Data on locating visible targets
-=-=-=-=-

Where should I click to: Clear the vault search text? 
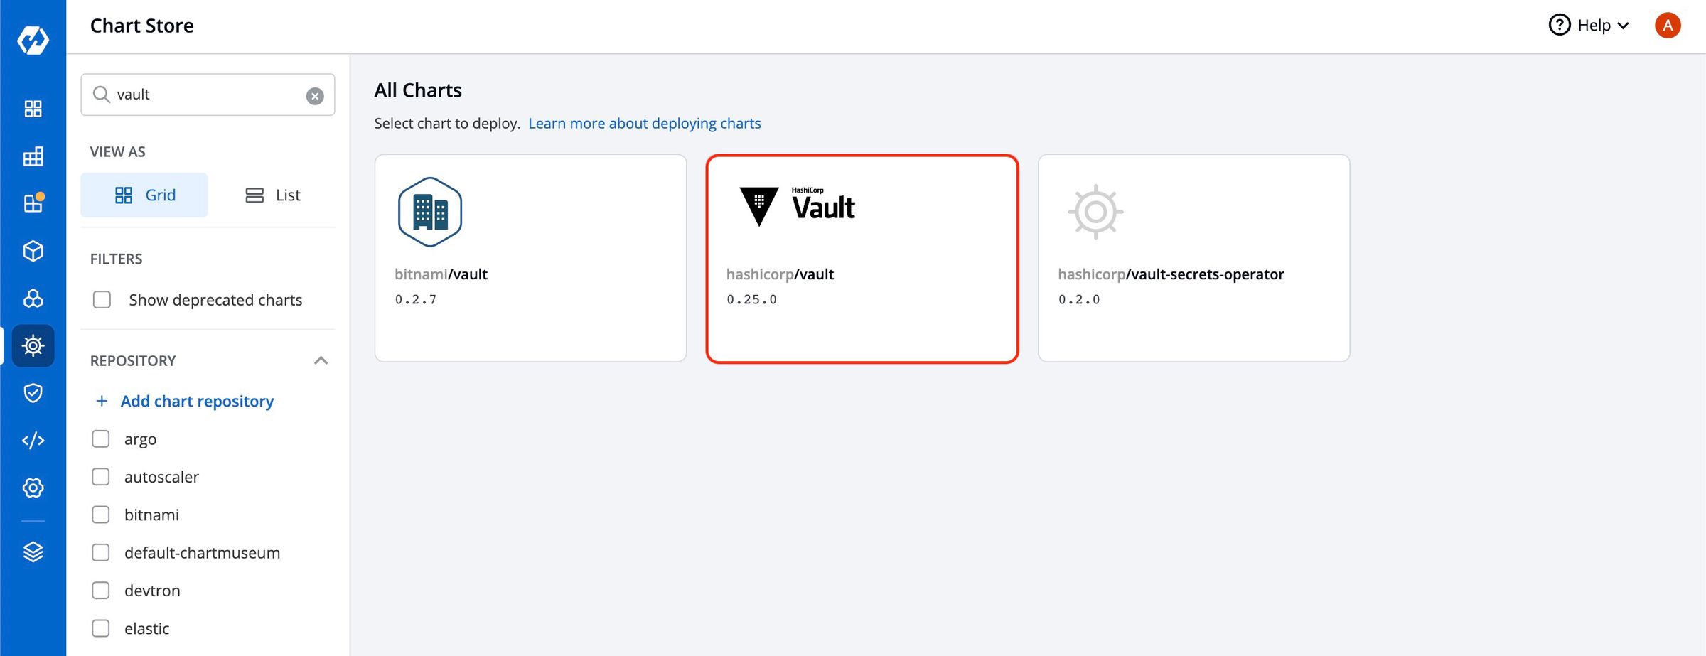point(315,96)
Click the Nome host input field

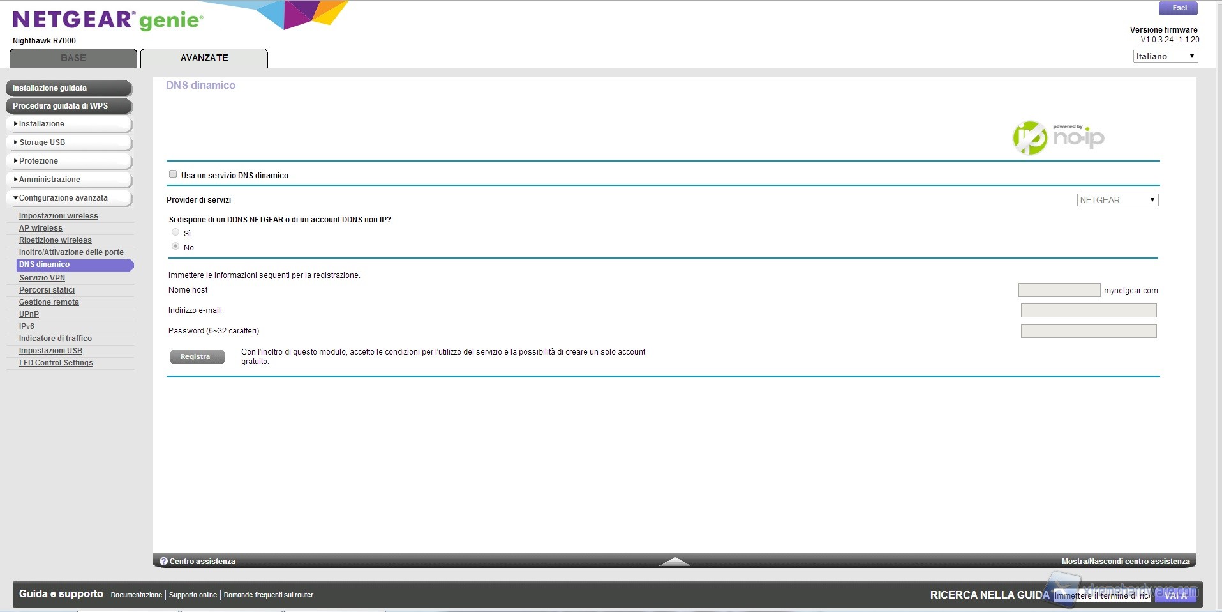point(1059,290)
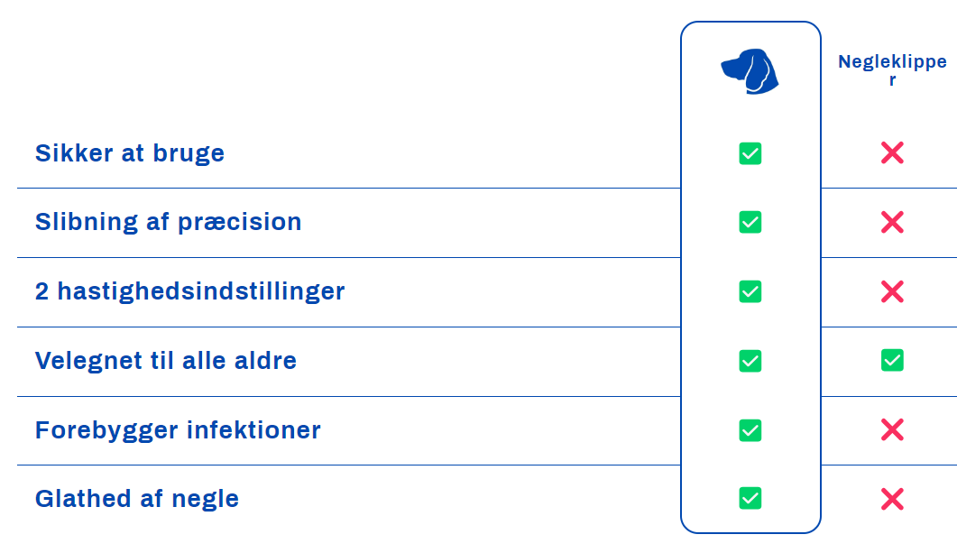Click dog column checkmark for Velegnet til alle aldre
Image resolution: width=957 pixels, height=553 pixels.
(x=750, y=361)
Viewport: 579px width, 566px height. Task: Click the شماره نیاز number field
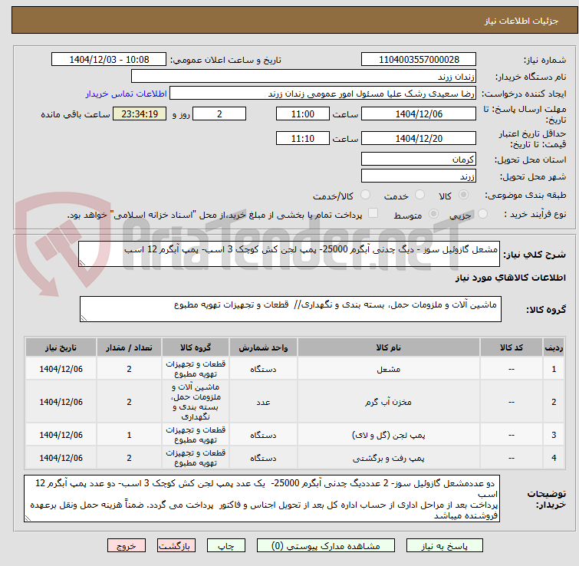click(x=419, y=60)
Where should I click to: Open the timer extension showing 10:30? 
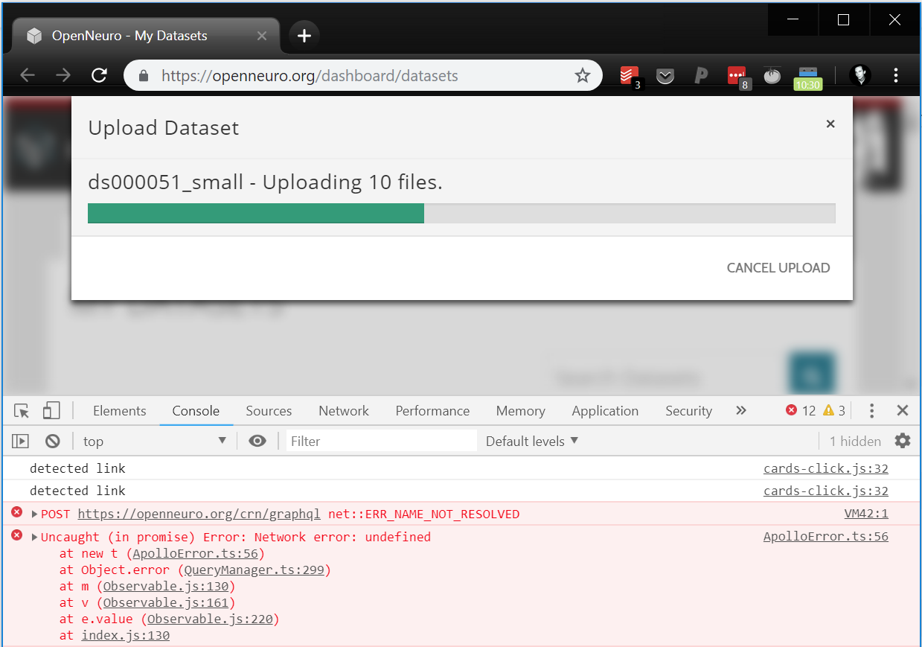(807, 75)
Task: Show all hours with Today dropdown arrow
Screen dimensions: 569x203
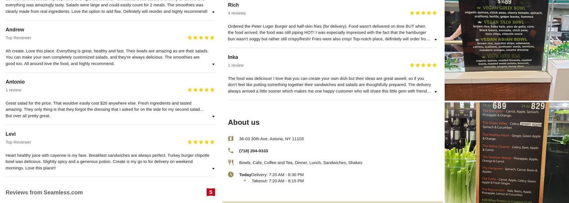Action: (x=245, y=181)
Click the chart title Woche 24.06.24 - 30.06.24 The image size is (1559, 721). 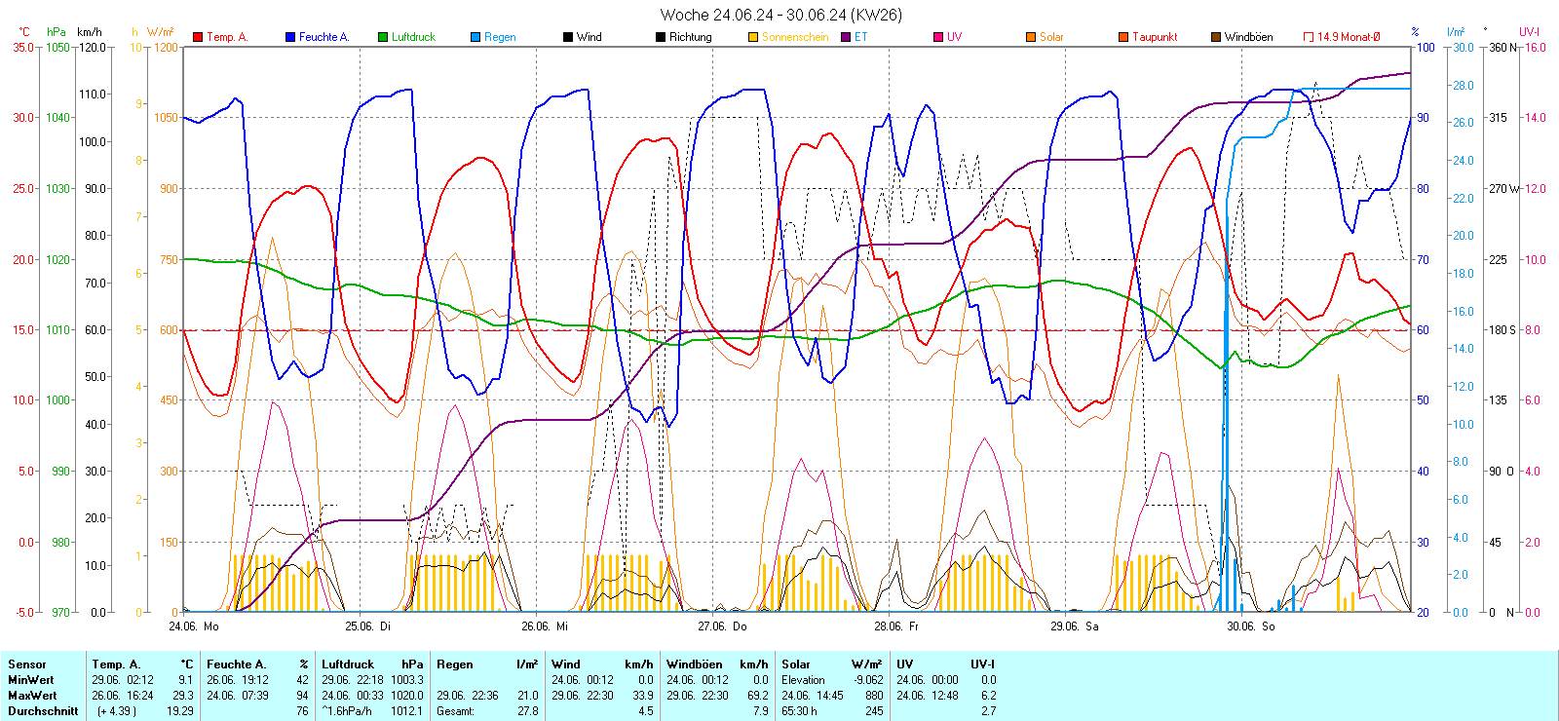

-=-=-=-=-

To be done: Rewrite all the entries, substituting "Which spot should I click to" for every "Where should I click to" and keeping everything else the same. Leave the pictures out.

Exercise output:
Which spot should I click to: Clear the vault search text? 
point(315,96)
Click the Nome host input field

point(1059,290)
Click dog column checkmark for Velegnet til alle aldre
Image resolution: width=957 pixels, height=553 pixels.
(x=750, y=361)
Viewport: 579px width, 566px height. Task: Click the شماره نیاز number field
click(x=419, y=60)
Which spot should I click to: Open the timer extension showing 10:30? 
(807, 75)
Task: Show all hours with Today dropdown arrow
Screen dimensions: 569x203
Action: (x=245, y=181)
Click the chart title Woche 24.06.24 - 30.06.24 The image size is (1559, 721). 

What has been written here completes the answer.